If you’re going a step further and making sustainable improvements, or helping the local area with development, the marketing potential (when handled in a way that doesn’t come across as self-serving) is huge.
- Reducing Food and Plastic Waste
Encouraging customers to recycle, or offering sustainable options in common areas, restaurants, or gift shops on premises, will allow your customers to be sustainable during their travels – it both promotes the seriousness your company takes towards sustainability, and allows passionate consumers to shop according to their personal beliefs.
- Offering Different Transportation Options
Depending on where your business is situated, how customers get to and from you can vary wildly. You could consider different transportation options – from putting on a shuttle bus from the airport, to partnering with local, green-powered transportation businesses (such as bicycle hires), the more options you give your customers, the easier you make it for them to decide that you align with their beliefs.
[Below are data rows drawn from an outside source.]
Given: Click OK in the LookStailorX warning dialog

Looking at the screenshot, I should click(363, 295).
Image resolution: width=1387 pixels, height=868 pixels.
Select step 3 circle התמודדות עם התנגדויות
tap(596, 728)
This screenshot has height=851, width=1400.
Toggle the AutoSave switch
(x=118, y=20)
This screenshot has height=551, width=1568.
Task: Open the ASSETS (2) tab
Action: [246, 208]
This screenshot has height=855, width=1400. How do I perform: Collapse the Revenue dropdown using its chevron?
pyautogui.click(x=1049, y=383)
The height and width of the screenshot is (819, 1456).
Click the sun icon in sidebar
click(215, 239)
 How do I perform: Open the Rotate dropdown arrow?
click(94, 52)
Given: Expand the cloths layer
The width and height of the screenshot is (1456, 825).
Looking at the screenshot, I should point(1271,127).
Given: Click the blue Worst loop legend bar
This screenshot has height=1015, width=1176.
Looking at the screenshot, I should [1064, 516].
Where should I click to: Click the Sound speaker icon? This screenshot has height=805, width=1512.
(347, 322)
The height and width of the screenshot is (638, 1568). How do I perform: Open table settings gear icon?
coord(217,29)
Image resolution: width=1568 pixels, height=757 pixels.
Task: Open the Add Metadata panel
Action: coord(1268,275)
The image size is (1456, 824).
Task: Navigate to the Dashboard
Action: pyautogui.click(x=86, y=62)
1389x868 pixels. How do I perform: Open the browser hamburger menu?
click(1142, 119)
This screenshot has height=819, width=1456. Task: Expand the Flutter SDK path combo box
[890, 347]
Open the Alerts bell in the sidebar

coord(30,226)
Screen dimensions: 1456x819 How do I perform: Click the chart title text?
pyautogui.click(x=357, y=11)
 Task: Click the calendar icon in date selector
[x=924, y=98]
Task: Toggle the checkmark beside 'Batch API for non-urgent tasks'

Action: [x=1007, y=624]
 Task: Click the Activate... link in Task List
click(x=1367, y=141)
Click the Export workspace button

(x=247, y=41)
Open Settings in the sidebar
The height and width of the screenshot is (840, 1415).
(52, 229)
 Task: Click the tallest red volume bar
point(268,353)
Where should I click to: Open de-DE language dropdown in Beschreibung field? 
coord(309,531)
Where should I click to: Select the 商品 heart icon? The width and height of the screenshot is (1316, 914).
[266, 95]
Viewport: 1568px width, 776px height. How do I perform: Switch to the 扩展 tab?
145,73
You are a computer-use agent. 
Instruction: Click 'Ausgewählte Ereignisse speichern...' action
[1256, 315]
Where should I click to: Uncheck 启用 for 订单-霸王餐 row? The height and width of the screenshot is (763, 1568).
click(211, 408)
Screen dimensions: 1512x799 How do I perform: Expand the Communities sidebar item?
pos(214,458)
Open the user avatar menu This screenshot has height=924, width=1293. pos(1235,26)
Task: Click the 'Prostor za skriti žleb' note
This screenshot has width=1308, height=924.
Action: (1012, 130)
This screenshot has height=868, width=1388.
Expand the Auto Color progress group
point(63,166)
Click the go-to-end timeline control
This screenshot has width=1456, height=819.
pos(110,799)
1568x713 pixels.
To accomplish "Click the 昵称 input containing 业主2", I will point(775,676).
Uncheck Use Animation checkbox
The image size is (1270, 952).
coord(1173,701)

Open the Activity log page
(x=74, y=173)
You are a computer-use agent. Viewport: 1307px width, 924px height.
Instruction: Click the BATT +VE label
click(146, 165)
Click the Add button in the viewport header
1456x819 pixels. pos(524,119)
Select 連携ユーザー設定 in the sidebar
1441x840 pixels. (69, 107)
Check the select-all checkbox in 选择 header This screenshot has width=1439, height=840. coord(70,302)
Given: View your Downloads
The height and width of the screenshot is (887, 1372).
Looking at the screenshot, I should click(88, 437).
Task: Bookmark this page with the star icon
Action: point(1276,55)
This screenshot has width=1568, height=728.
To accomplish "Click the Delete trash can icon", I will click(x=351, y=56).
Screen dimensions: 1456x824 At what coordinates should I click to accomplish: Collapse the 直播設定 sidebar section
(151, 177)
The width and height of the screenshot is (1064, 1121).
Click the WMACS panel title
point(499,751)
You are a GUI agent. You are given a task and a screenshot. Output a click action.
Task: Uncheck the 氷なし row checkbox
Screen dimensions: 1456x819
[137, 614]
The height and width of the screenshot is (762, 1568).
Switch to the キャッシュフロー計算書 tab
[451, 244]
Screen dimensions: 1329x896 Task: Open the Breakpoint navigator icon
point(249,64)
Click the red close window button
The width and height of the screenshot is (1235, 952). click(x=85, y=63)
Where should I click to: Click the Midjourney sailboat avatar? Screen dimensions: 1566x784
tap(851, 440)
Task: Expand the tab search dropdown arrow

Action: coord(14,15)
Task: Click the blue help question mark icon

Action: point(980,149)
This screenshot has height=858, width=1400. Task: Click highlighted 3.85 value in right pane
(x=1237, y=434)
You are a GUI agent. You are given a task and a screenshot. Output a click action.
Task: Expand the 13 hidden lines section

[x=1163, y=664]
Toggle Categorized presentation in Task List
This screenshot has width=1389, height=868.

- Supporting Local Economies and Industries
There has been a marked increase in the number of people looking for local options, specifically to lower their carbon footprint (2023 is set to see the trend of ‘localvores’ increasing ).
By supporting local business, you can improve your standards (especially with freshness), encourage economic growth in your area, and lower your carbon emissions in one action.
As we said, there’s a lot to be done to bring travel and hospitality up to the standards that consumers are now expecting to see. It might start with small changes, but little actions now can make huge changes, and improvement in your bottom line for years to come.